Sanksi Pelecehan Seksual Bisa Dicopot dari Jabatan
RIAUMANDIRI.CO - Dugaan pelecehan seksual oleh salah satu Dekan Universitas Riau (UNRI), Syafri Harto terhadap mahasiswi bimbingan skripsinya mendapat sorotan berbagai pihak. Salah satunya Kemendikbudristek.
Direktur Jenderal Pendidikan Tinggi Kemendikbudristek, Nizam mengatakan pihaknya tidak menoleransi kekerasan seksual di lingkungan kampus.
"Saya belum mendapat laporan hal tersebut. Yang jelas, Kemendikbudristek tidak menoleransi kekerasan di perguruan tinggi, terutama kekerasan seksual," kata Nizam seperti dikutip dari detiknews pada Senin (08/11/2021).
Sebelumnya, Kemendikbudristek telah merilis Permendikbudristek Nomor 30/2021 tentang Pencegahan dan Penanganan Kekerasan Seksual di Lingkungan Perguruan Tinggi pada akhir Oktober lalu.
Dalam bab ketiga pasal 10 tentang penanganan, kampus wajib melakukan empat hal dalam menanggapi kasus pelecehan seksual. Keempatnya secara umum adalah pendampingan, perlindungan, pengenaaan sanksi administratif, serta pemulihan korban.
Mengenai sanksi administratif, hal ini dijelaskan dalam pasal 13 Permendikbudristek 30/2021. Sanksi tersebut dikenakan pada pelaku yang terbukti melakukan kekerasan seksual. Keputusannya juga akan ditetapkan oleh pemimpin perguruan tinggi berdasarkan rekomendasi dari satuan tugas.
Universitas membentuk satuan tugas sebagai bagian dari pencegahan kekerasan seksual dalam hal penguatan tata kelola.
Sanksi administratif terbagi menjadi ringan, sedang, dan berat.

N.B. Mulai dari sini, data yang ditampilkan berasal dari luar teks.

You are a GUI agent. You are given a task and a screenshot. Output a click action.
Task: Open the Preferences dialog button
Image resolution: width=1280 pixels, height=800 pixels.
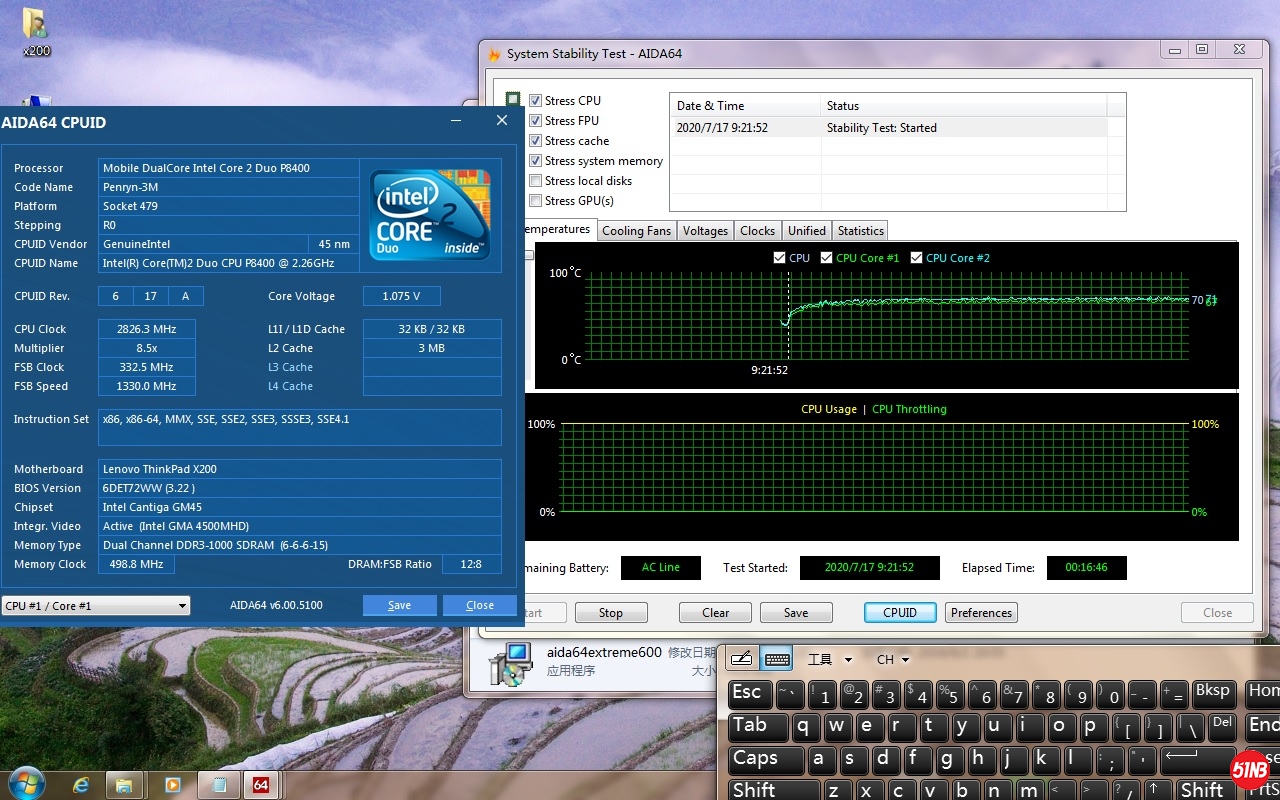click(x=981, y=613)
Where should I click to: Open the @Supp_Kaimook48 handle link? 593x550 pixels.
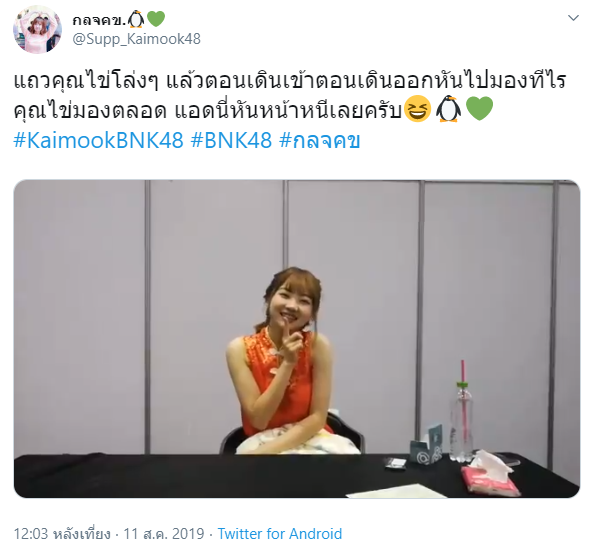136,39
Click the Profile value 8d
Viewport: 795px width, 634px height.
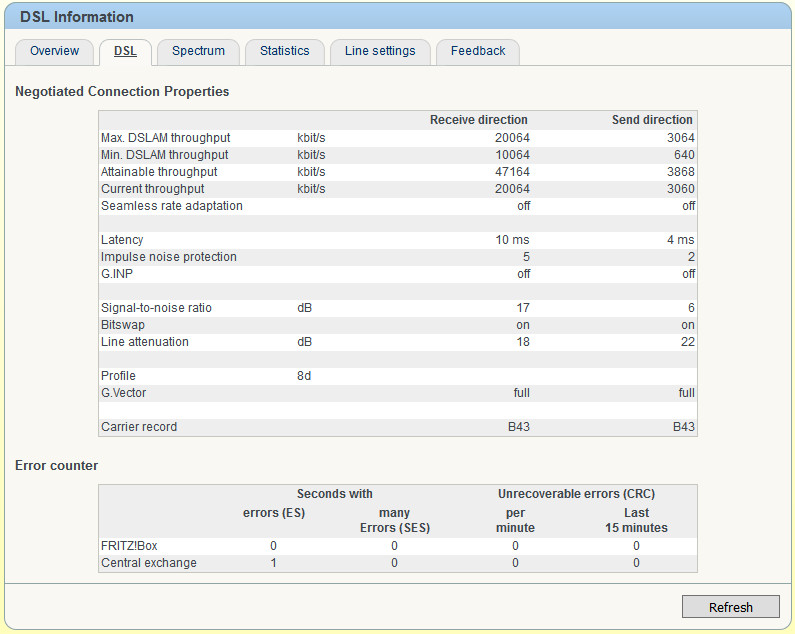[x=306, y=376]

Sebagaimana pasal 14 ayat 2, sanksi ringan berupa:
Teguran tertulis atau pernyataan permohonan maaf tertulis dan dipublikasikan di internal kampus atau media massa.
Dalam pasal 14 ayat 3, disebutkan sanksi sedang adalah pemberhentian sementara dari jabatan, tanpa mendapat hak jabatan atau pengurangan hak sebagai mahasiswa berupa skors, pencabutan beasiswa, dan pengurangan hak lain.
Sedangkan sanksi administratif berat dijelaskan pada ayat 4 pasal 14, pelakunya akan mendapatkan pemberhentian tetap sebagai mahasiswa atau
pencopotan tetap dari jabatan pendidik tenaga kependidikan atau warga kampus, sesuai dengan ketentuan perundang-undangan dan dari kampus bersangkutan.
Kendati demikian, sanksi yang lebih berat juga bisa dijatuhkan oleh pimpinan perguruan tinggi. Faktor yang dapat memberatkan adalah korban merupakan penyandang disabilitas, dampak kekerasan seksual yang didapat korban, dan/atau
terlapor/pelaku adalah anggota satuan tugas, kepala prodi, atau ketua jurusan.
Pelaku yang telah menyelesaikan sanksi administratif ringan dan sedang akan diwajibkan melakukan konseling yang ditunjuk satuan tugas. Pembiayaannya juga dibebankan pada pelaku.
Nantinya, laporan hasil konseling akan digunakan pimpinan perguruan tinggi untuk memberi surat keterangan bahwa pelaku sudah melaksanakan sanksi tersebut.
Perguruan tinggi yang tidak melaksanakan pencegahan dan penanganan pelecehan seksual juga akan diberi sanksi administratif, yaitu penghentian bantuan keuangan atau sarana dan prasarana, penurunan tingkat akreditasi.